*Source text*.

--- BEGIN ---

Messy characters are only a minor bug, perhaps even a feature depending on your preference in romances like this, but Changes of Heart does have more fundamental issues. Perhaps appropriately for the story being laid out here, its biggest problem is with commitment. A lot of times Changes of Heart comes off like it earnestly wants to be an awkwardly cute story of two childhood friends stumbling through properly dating each other, but then it occasionally shifts into spontaneously being a steamy, complex sequence of sexy impulses. It floats the idea that Koyori had previously been sexually frustrated, which could be an interesting angle, but doesn't feel explored enough through this volume. The sex instead almost feels tacked on in a couple places, even being at odds with the lighter stumbles of the rest of the relationship these two are navigating. But then instead of devoting more of the story to navigating those relationship ins and outs, the brisk-feeling volume instead spends precious page-time on Koyori being overly ponderous over her feelings on the hookup. And that's all without even getting into elements like Koyori's ex-boyfriend, who only shows up for a couple brief moments of motivating drama to make you question why he's kept around as an element at all.

That said, in spite of the poorly-advised moment it opens on and uneven going throughout, I think KUJIRA might have something here with Changes of Heart. But much like its leads, the story needs to actually settle down and figure out exactly where it's going, what it actually wants to be about, before it continues racing off in several odd, awkward directions.


Jean-Karlo Lemus

Rating:

Changes of Heart is the story of Koyori and Hijiri, childhood friends in their mid-twenties who've just had a one night stand with each other. They've seen each other break up countless times and on a lark, they've decided to hook up to see how things work—if at all, they can. Koyori is worried that adding sex into the mix might ruin their friendship, and isn't even sure how she can start acting like a girlfriend around someone she's known her whole life and sees as a brother. Hijiri, on his part, struggles with making his intentions clear and getting Koyori to see him as a man. He understands her body, but can he understand her heart?

It's nice to see a romance story featuring adults, and the “childhood friends to lovers” angle is always cute, but Changes of Heart doesn't really do anything particularly new. Koyori is twice shy, Hijiri is enigmatic and distant, and when the volume ends they're both taking their first shaky steps into making the relationship work—starting with a vacation to a hot spring resort where they'll no doubt make whoopee. It's a cute set-up, for sure, and it's refreshing to read something that's so frank about adults having sex lives, but there's no real hook to the story outside of this being adults who sleep with each other before the first date, and as one of Koyori's coworkers points out, even that isn't all that new for adults these days. Changes of Heart is cute and inoffensive, but it desperately needs a shot to the heart and pick up the pace.

--- END ---

*Data entries*.
--- BEGIN ---

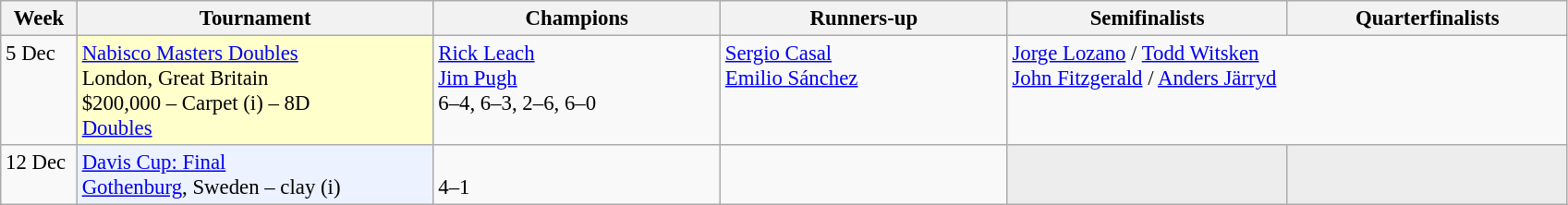
Champions (577, 18)
Tournament (255, 18)
Semifinalists (1148, 18)
Week (39, 18)
Sergio Casal Emilio Sánchez (865, 91)
Davis Cup: Final Gothenburg, Sweden – clay (i) (255, 176)
12 Dec (39, 176)
5 Dec (39, 91)
Quarterfinalists (1427, 18)
4–1 (577, 176)
Runners-up (865, 18)
Rick Leach Jim Pugh6–4, 6–3, 2–6, 6–0 (577, 91)
Nabisco Masters Doubles London, Great Britain $200,000 – Carpet (i) – 8DDoubles (255, 91)
Jorge Lozano / Todd Witsken John Fitzgerald / Anders Järryd (1287, 91)
Detect which cell encompasses the target text, then output its [X, Y] center coordinate. 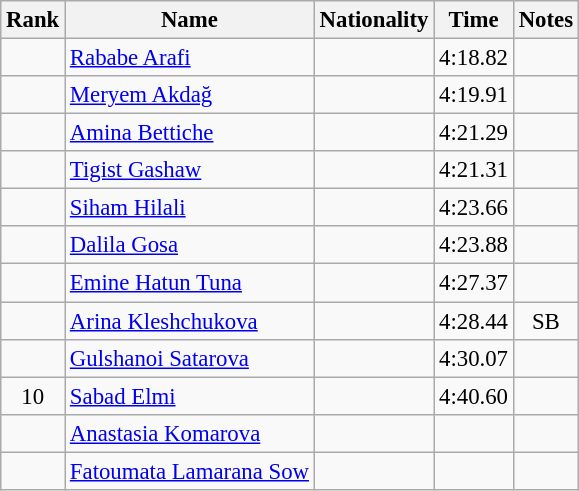
4:30.07 [474, 358]
Gulshanoi Satarova [190, 358]
4:40.60 [474, 396]
Notes [546, 20]
4:21.31 [474, 170]
SB [546, 321]
Arina Kleshchukova [190, 321]
4:23.66 [474, 208]
Amina Bettiche [190, 133]
Time [474, 20]
Tigist Gashaw [190, 170]
Rababe Arafi [190, 58]
4:27.37 [474, 283]
4:23.88 [474, 245]
Emine Hatun Tuna [190, 283]
Rank [33, 20]
Anastasia Komarova [190, 433]
4:28.44 [474, 321]
Dalila Gosa [190, 245]
Fatoumata Lamarana Sow [190, 471]
4:19.91 [474, 95]
4:21.29 [474, 133]
10 [33, 396]
Siham Hilali [190, 208]
Nationality [374, 20]
Meryem Akdağ [190, 95]
Name [190, 20]
Sabad Elmi [190, 396]
4:18.82 [474, 58]
Return the (x, y) coordinate for the center point of the cell that contains the specified text.  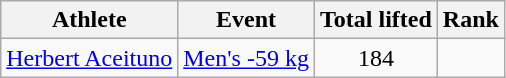
184 (376, 58)
Herbert Aceituno (90, 58)
Total lifted (376, 20)
Rank (470, 20)
Athlete (90, 20)
Event (246, 20)
Men's -59 kg (246, 58)
From the cell containing the given text, extract its center point as (x, y) coordinate. 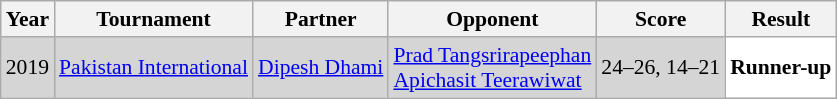
Year (28, 19)
Result (780, 19)
Prad Tangsrirapeephan Apichasit Teerawiwat (492, 68)
2019 (28, 68)
Opponent (492, 19)
24–26, 14–21 (660, 68)
Pakistan International (154, 68)
Runner-up (780, 68)
Dipesh Dhami (320, 68)
Score (660, 19)
Tournament (154, 19)
Partner (320, 19)
Scan for the cell matching the given text and deliver its [X, Y] coordinate at center. 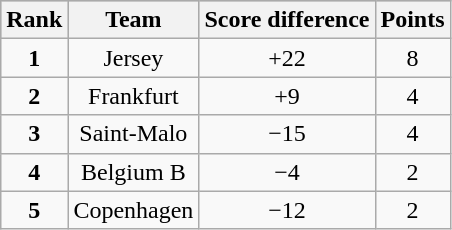
Team [134, 20]
Frankfurt [134, 96]
Saint-Malo [134, 134]
Belgium B [134, 172]
1 [34, 58]
−12 [287, 210]
Score difference [287, 20]
−15 [287, 134]
+9 [287, 96]
8 [412, 58]
5 [34, 210]
3 [34, 134]
Copenhagen [134, 210]
+22 [287, 58]
Jersey [134, 58]
−4 [287, 172]
Points [412, 20]
Rank [34, 20]
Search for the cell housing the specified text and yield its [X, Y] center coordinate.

--- END ---

*To do*.
(A) Edit a passage of the Changes of Heart review: begin at the words "It's nice to" and stop after "up the pace.", changing "hot spring resort" to "beach resort".
(B) In the Changes of Heart review, what does one of Koyori's coworkers point out?

*Answers for this exercise*.
(A)
It's nice to see a romance story featuring adults, and the “childhood friends to lovers” angle is always cute, but Changes of Heart doesn't really do anything particularly new. Koyori is twice shy, Hijiri is enigmatic and distant, and when the volume ends they're both taking their first shaky steps into making the relationship work—starting with a vacation to a beach resort where they'll no doubt make whoopee. It's a cute set-up, for sure, and it's refreshing to read something that's so frank about adults having sex lives, but there's no real hook to the story outside of this being adults who sleep with each other before the first date, and as one of Koyori's coworkers points out, even that isn't all that new for adults these days. Changes of Heart is cute and inoffensive, but it desperately needs a shot to the heart and pick up the pace.

(B) That adults sleeping with each other before the first date isn't all that new for adults these days.